Wartawan Dianiaya Saat Peliputan, Dr. BRM Kusumo Putro Desak Polri Tindak Tegas Pelaku

Solo – Insiden kekerasan yang dilakukan oleh salah satu anggota pengamanan Kapolri terhadap seorang jurnalis di Stasiun Tawang, Semarang, kini menuai kecaman dari berbagai pihak. Peristiwa yang terjadi saat peliputan resmi itu dinilai mencoreng citra kepolisian dan kebebasan pers.
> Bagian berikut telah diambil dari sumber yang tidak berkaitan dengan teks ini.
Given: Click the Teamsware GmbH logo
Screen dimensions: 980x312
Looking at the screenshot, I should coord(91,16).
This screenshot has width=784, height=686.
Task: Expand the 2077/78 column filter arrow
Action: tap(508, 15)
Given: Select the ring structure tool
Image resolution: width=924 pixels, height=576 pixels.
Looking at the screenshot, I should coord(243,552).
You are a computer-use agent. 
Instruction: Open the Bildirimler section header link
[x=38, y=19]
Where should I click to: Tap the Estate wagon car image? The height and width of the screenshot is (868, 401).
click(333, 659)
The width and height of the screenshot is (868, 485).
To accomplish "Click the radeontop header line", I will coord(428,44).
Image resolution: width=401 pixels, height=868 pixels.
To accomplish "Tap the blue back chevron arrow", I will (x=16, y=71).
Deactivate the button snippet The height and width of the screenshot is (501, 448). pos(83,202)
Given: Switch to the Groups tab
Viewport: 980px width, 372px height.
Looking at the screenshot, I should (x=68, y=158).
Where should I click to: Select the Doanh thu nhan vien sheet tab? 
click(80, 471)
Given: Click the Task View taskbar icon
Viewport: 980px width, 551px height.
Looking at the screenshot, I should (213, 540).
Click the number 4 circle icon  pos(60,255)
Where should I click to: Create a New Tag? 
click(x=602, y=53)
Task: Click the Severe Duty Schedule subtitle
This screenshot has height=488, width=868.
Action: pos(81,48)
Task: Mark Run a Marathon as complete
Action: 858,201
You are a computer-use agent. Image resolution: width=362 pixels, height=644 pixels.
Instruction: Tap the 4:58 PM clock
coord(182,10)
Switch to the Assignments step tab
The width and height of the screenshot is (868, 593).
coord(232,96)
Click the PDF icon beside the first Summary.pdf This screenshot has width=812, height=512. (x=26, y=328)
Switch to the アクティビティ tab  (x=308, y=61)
Salah satu tokoh hukum dan pengacara kenamaan di Solo, BRM Dr. Kusumo Putro SH MH, mengecam keras kejadian tersebut. Ia menilai permintaan maaf dari pelaku saja tidak cukup.

Bacaan Lainnya

“Harus ada langkah konkret dari pimpinan Polri. Pelaku tidak hanya diminta maaf, tapi harus diberi sanksi tegas. Bila perlu, dicopot dari tugas pengamanan Kapolri agar kejadian serupa tidak terulang,” ujar Kusumo, Senin (7/4/2025).

Ia juga mendesak agar Kapolri turun langsung menyampaikan permintaan maaf kepada korban. Menurutnya, hal itu penting demi menjaga marwah institusi dan membuktikan komitmen Polri terhadap perlindungan pers.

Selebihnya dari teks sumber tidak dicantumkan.